» Text section:

....

# Mammoth Mountain, Ca



## Beerman (Nov 14, 2005)

I want to plan a trip to Mammoth Mountain in the Eastern Sierra Nevadas. Does anybody know some good campgrounds in that area. I was thinking around Lake Mary or Twin Lakes. Any recommendations would be a great help. If anybody gets an oppurtunity to go to that area, do so. It's Gods country. Convict Lake is an excellent choice. With great fishing and a 4 star restraunt.

Beerman


----------



## OVTT (Mar 31, 2006)

Beerman said:


> I want to plan a trip to Mammoth Mountain in the Eastern Sierra Nevadas. Does anybody know some good campgrounds in that area. I was thinking around Lake Mary or Twin Lakes. Any recommendations would be a great help. If anybody gets an oppurtunity to go to that area, do so. It's Gods country. Convict Lake is an excellent choice. With great fishing and a 4 star restraunt.
> 
> Beerman
> [snapback]102713[/snapback]​


I was just looking at convicts lake last night and wondering if it is as good as it looks?


----------



## Beerman (Nov 14, 2005)

....

» Instructions to follow:
Could you copy word for word the part of the Mammoth Mountain thread starting with "## OVTT (Mar" and going on through "as it looks?"?

» Entries shown:
....

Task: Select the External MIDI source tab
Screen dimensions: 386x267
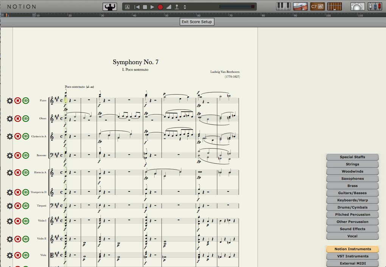Action: pyautogui.click(x=353, y=263)
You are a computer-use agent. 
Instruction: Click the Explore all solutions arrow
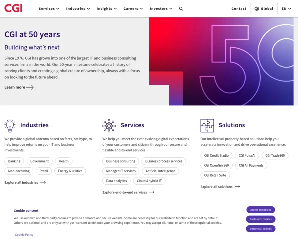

....

» Output of the exercise:
## OVTT (Mar 31, 2006)

Beerman said:


> I want to plan a trip to Mammoth Mountain in the Eastern Sierra Nevadas. Does anybody know some good campgrounds in that area. I was thinking around Lake Mary or Twin Lakes. Any recommendations would be a great help. If anybody gets an oppurtunity to go to that area, do so. It's Gods country. Convict Lake is an excellent choice. With great fishing and a 4 star restraunt.
> 
> Beerman
> [snapback]102713[/snapback]​


I was just looking at convicts lake last night and wondering if it is as good as it looks?